Meraviglioso BAMBÚ un perfetto esempio di slow living.

Tutti conoscono il BAMBÚ, ma forse non tutti sanno della meravigliosa versatilità di questa pianta.

È molto diffuso nelle zone tropicali e subtropicali della terra, dove nasce spontaneamente, ma si adatta bene un po’ ovunque.

Per i cinesi è simbolo di lunga vita, in India, di amicizia, nelle isole Hawaii, ha un accezione religiosa. In Giappone i monasteri scintoisti sono, quasi sempre, circondati da foreste di bambù, barriere sacre contro il male.

In molti paesi è considerato una pianta sacra. Un po’ lo è, ha una forza vitale, che nessun’altra pianta possiede, è veloce nella crescita, si utilizzano tutte le sue parti, riduce l’inquinamento dell’aria, è curativa e spicca per bellezza.

LE CARATTERISTICHE DEL BAMBÚ

La coltivazione, non necessita di particolari cure, tantomeno di pesticidi.

Il bambù si è meritato l’epiteto di “acciaio vegetale”, grazie alla straordinaria resistenza meccanica, sollecitato sia a compressione che a trazione.

Il fusto, ha un legno cavo, leggero, resistente e molto flessibile, per questo viene impiegato da secoli per gli usi più diversi.

I germogli sono stati utilizzati come alimento, sia umano, che per i panda che ne sono ghiotti. Sempre dalle foglie si ottengono particolari bevande alcoliche e le canne sono utilizzate, in Cina, per la fermentazione del vino.

LA STORIA DEL BAMBÚ

Marco Polo nel Milione, racconta, come nel 1200, veniva lavorato per ottenere delle robuste corde.

Utilizzate per tirare in secca le navi e per la costruzione di ponti sospesi, il più longevo dei quali, ha collegato fino al 2008 le sponde del fiume Min.
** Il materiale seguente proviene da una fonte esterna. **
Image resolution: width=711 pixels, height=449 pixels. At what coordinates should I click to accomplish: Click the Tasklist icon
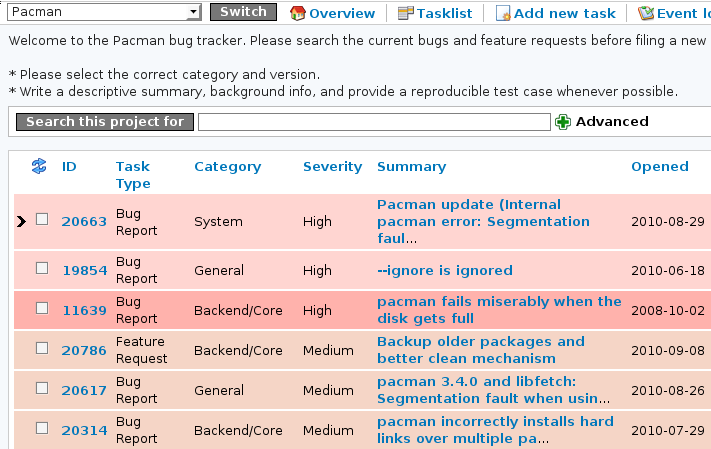(405, 13)
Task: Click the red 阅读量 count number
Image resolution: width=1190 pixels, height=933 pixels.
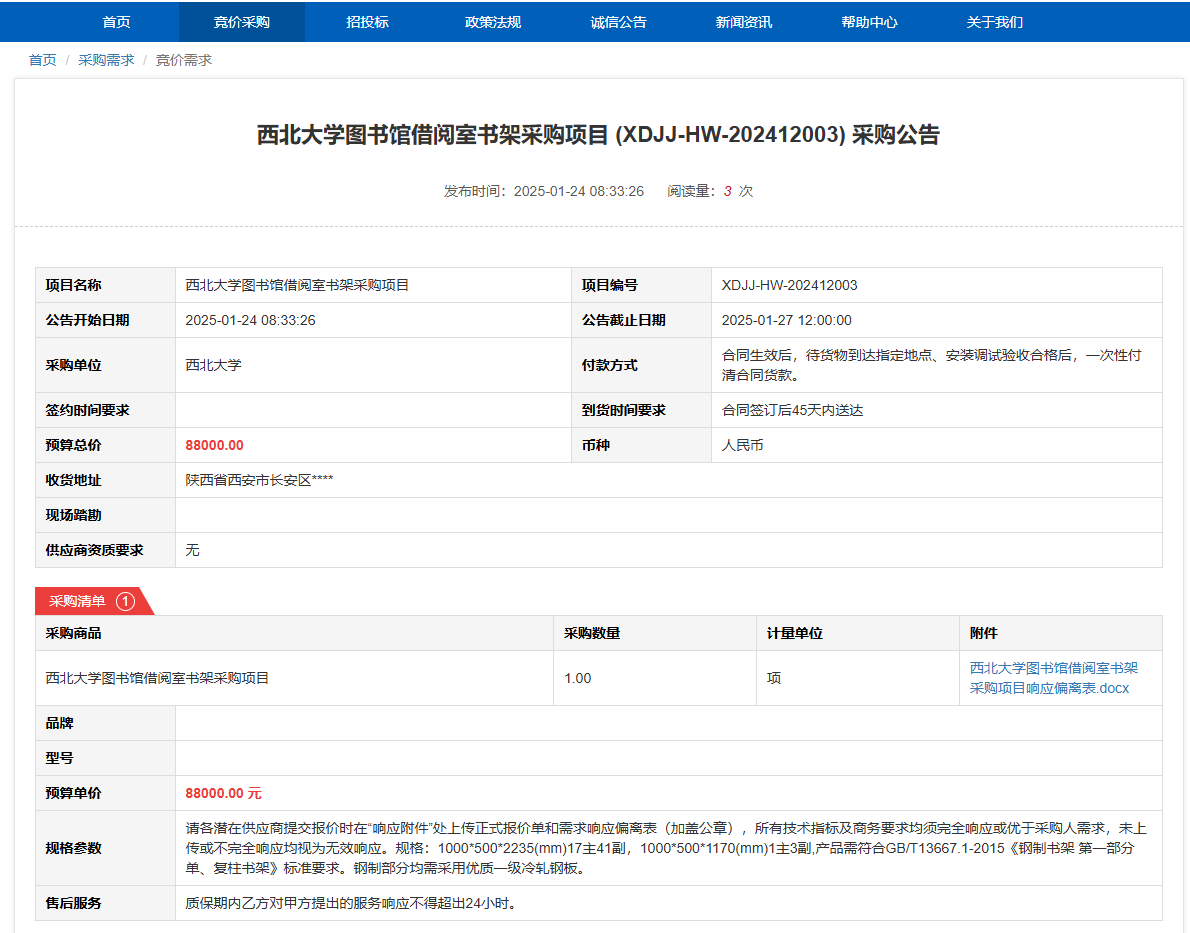Action: tap(728, 191)
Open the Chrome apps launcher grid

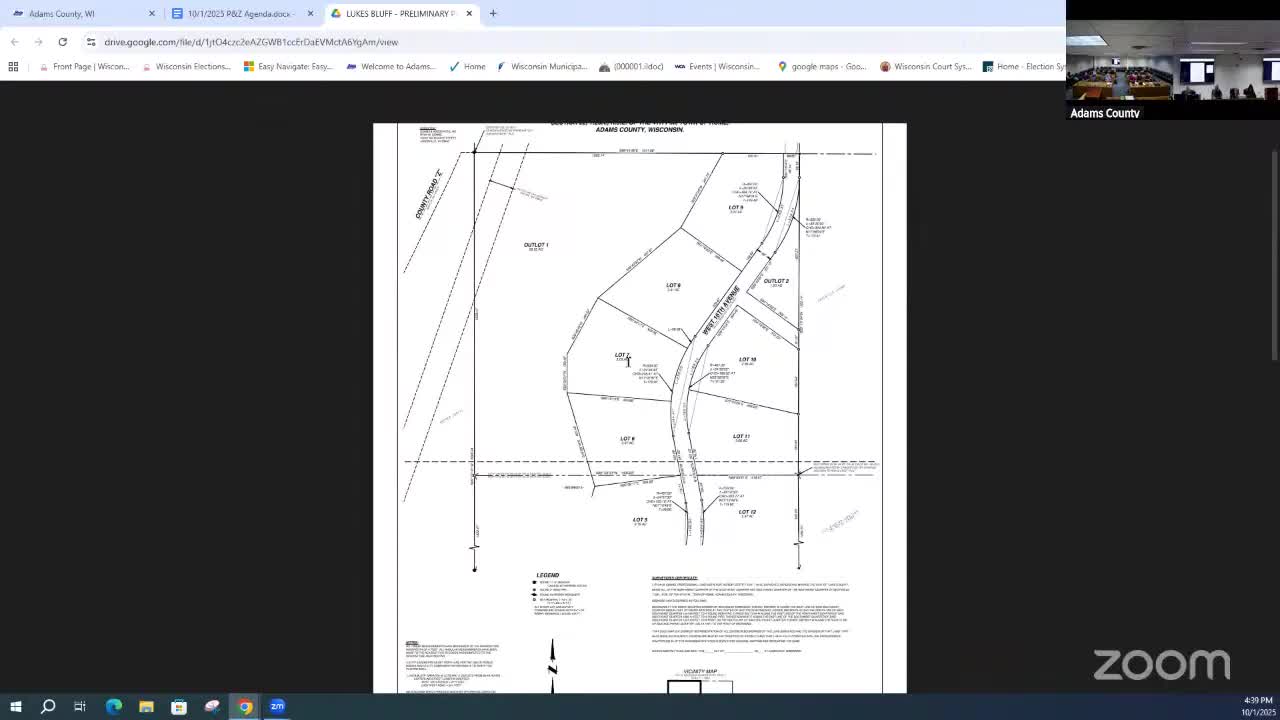click(13, 66)
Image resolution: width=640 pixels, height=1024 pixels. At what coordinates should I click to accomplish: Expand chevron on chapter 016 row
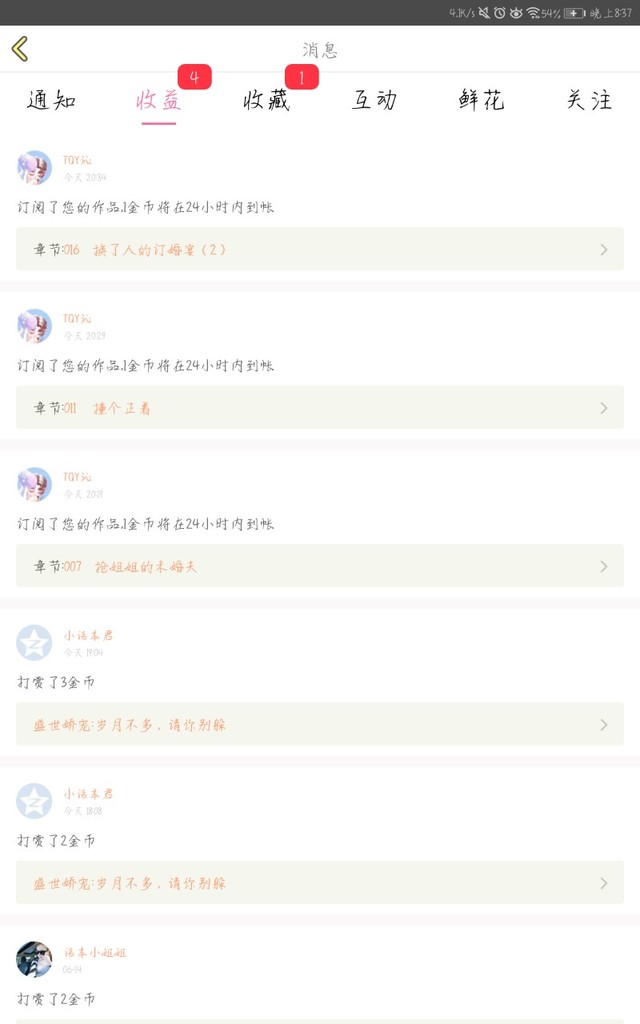pos(604,250)
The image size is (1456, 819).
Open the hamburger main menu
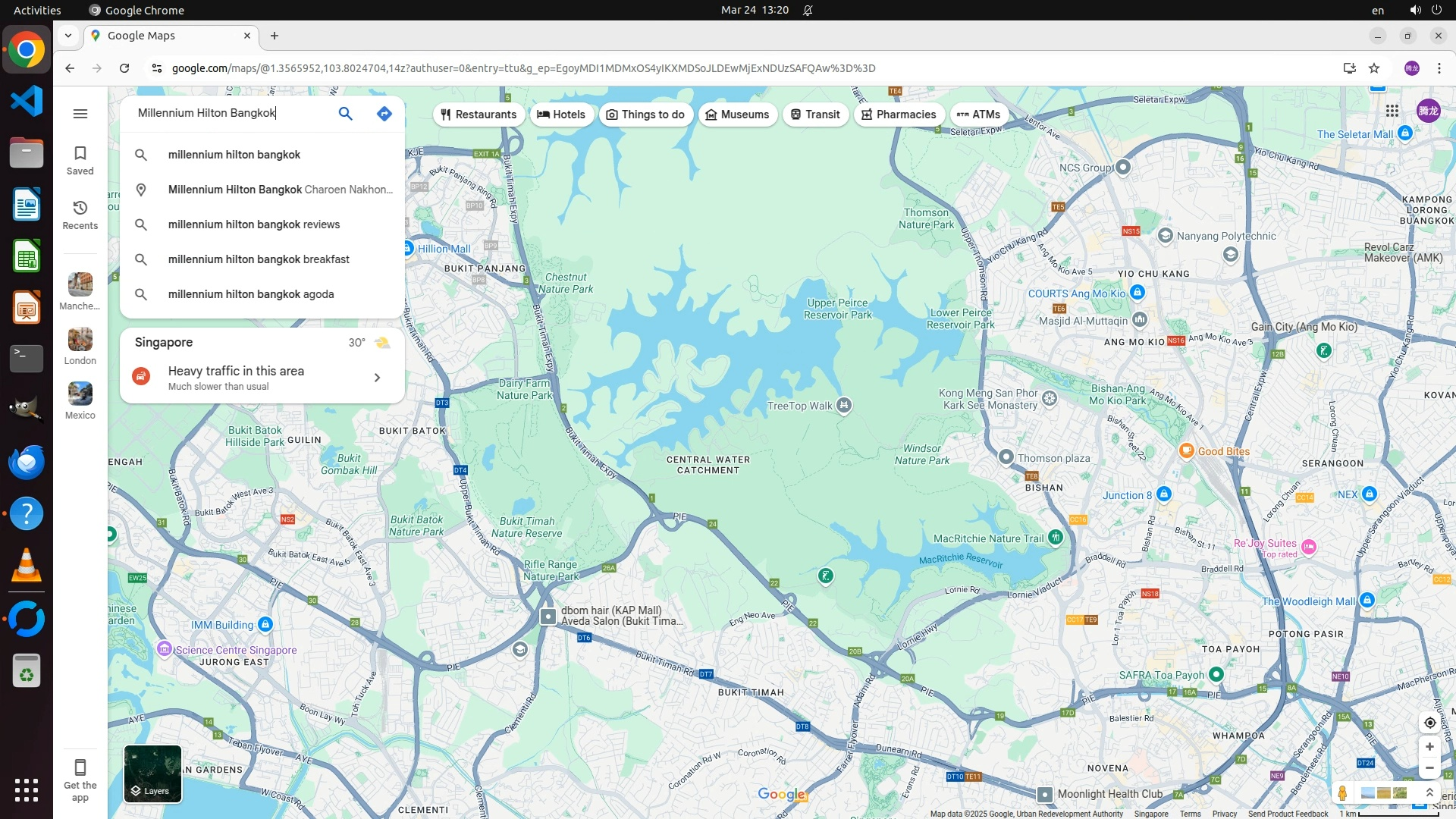[x=80, y=114]
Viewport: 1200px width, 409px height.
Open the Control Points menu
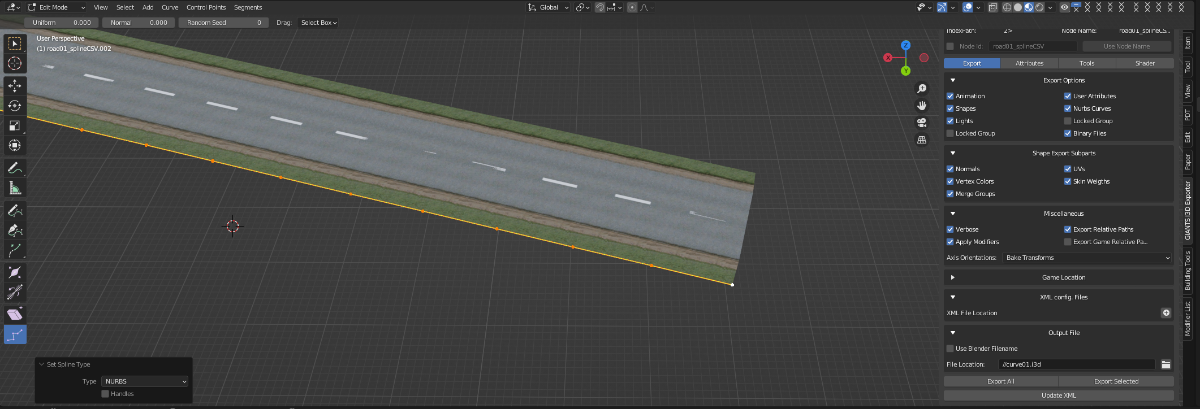point(205,7)
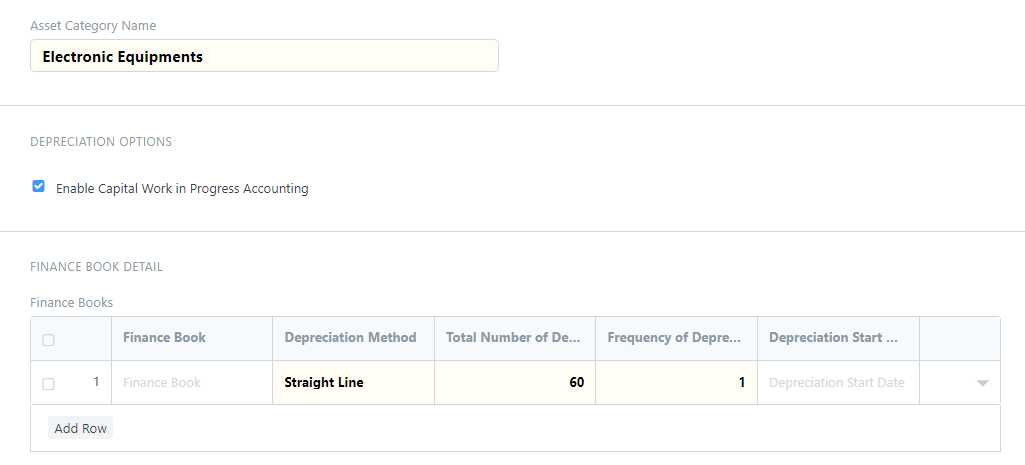The height and width of the screenshot is (465, 1025).
Task: Click the Frequency of Depreciation column header
Action: coord(675,337)
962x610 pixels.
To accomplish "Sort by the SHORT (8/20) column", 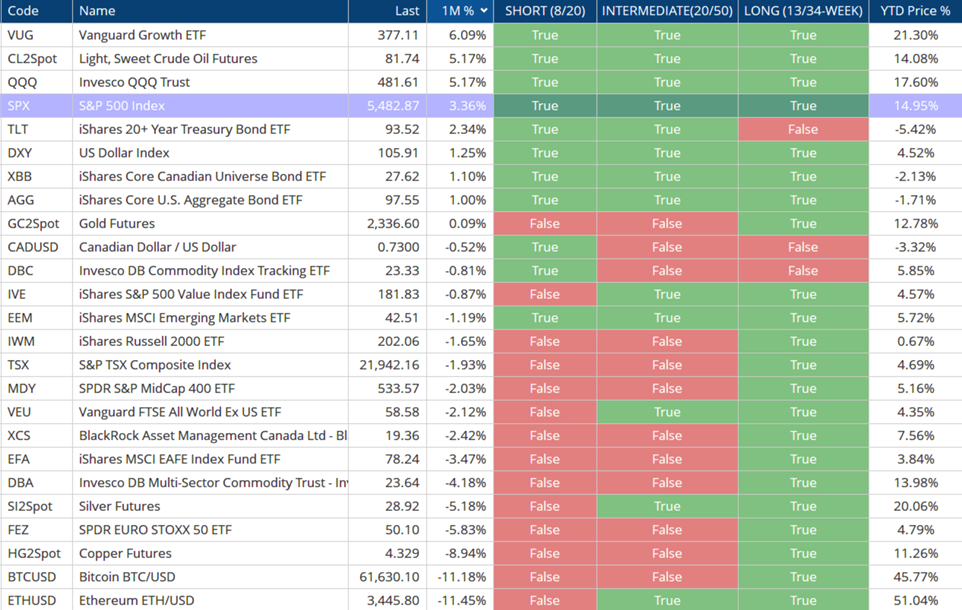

Sempre nel paese estremo orientale, i tronchi, sono stati usati per costruire tubazioni per l’irrigazione dei campi di riso e per il trasporto e la distribuzione del gas naturale dai giacimenti, fino ai villaggi.

Diverse applicazioni, trovano sbocco nella creazione di armi, trappole, molto utilizzate dai Viet Cong durante la guerra, vele per imbarcazioni e per gli appassionati, di pesca con la mosca, le tradizionali canne, anche se la fibra di carbonio né ha notevolmente aumentato le prestazioni.

LA SUA VERSATILITÀ E LO SLOWLIVING

Attraverso particolari lavorazioni, si  ottengono, carta, tessuti, utensili domestici, impalcature, farmaci e filtri per aria e acqua. Particolarmente belle sono le biciclette con telaio in bambù e giunzioni in fibra di carbonio, un esempio perfetto di slow living e design.

Ma anche strumenti musicali, come flauti shakuachi o didgeridoo, e archi giapponesi per la  disciplina del Keudo. In ambito artistico, l’afghano Massoud Hassani, ha utilizzato il bambù per realizzare l’opera Mine Kafon, esposta al Moma di New York.

L’ispirazione dell’opera venne all’artista pensando ai piccoli oggetti che costruiva a Kabul da bambino.

Capitava irrimediabilmente che il vento trasportasse questi giocattoli. Tornato molto tempo dopo nel suo luogo di origine, gli venne in mente di costruire versioni più grandi di quei giochi, in modo da utilizzarli per sminare, in modo sicuro ed economico le zone minate.

L’opera è una reinterpretazione artistica di questa soluzione.

IL TESSILE

Tra le lavorazioni del BAMBÚ, interessantissima è la filatura da cui si ottiene un ottimo tessuto. Più resistente di canapa e cotone, possiede proprietà anti-microbiche e contribuisce a mantenere la temperatura corporea ad un giusto livello.

Il bambù è una pianta che sposa meravigliosamente lo slow living che promuoviamo.